Research Unit Politics

The Non-Jewish Jew in face of catastrophe:

the case of Otto Heller (1897–1945)

This research project is an intellectual-political biography of the communist theoretician and journalist Otto Heller (1897–1945), focusing on his confrontation with the so-called Jewish question, in times of catastrophe for humanity, for European Jewry, and for him personally.
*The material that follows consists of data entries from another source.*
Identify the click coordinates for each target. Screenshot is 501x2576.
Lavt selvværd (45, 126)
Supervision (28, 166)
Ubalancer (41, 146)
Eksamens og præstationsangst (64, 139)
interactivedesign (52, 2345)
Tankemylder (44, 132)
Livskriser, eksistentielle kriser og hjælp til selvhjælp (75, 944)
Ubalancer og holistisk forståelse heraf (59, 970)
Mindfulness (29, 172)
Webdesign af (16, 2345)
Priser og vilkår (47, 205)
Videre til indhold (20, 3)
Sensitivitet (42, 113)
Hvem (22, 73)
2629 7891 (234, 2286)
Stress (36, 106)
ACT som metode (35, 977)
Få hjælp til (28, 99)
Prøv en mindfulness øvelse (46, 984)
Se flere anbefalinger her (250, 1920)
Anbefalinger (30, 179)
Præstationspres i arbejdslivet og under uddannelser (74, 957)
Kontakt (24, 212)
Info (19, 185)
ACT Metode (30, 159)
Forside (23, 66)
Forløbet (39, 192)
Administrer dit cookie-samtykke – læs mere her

Heller was an exemplary »non-Jewish Jew«, according to the definition of that prototype by the Polish-British writer and historian, Isaac Deutscher: A »Jewish heretic who transcends Jewry«, but exactly for that reason, »belongs to a Jewish tradition«. Raised up in fin-de-siècle Vienna, and later active in the nationally tensed region of Bohemia, Czechoslovakia, the Jewish and national questions were woven into Heller's life. As a prominent Communist journalist in Weimar Berlin in the late twenties, he experienced the Stalinization and de-Judaization of the Communist movement. In the thirties, he became the leading Marxist theoretician on the Jewish issues in the German speaking sphere. From Nazi Germany he went into exile to Moscow, from which he had to escape again, out of fear of the purges. In the following years he took part in the International Brigades in the Spanish Civil War, in the Résistance in occupied France and the International Underground in Auschwitz. Death found him in a concentration camp in Austria, only a few weeks before the liberation.

The study addresses the following questions: How did Heller become a typical »non-Jewish Jew«, and how was he later transformed into an exceptionally Jewish »non-Jewish Jew«, expertizing on the so-called Jewish question? What could be learned from Heller's case on the impact of this tragic historical catastrophe on the existential position of the »non-Jewish-Jew«?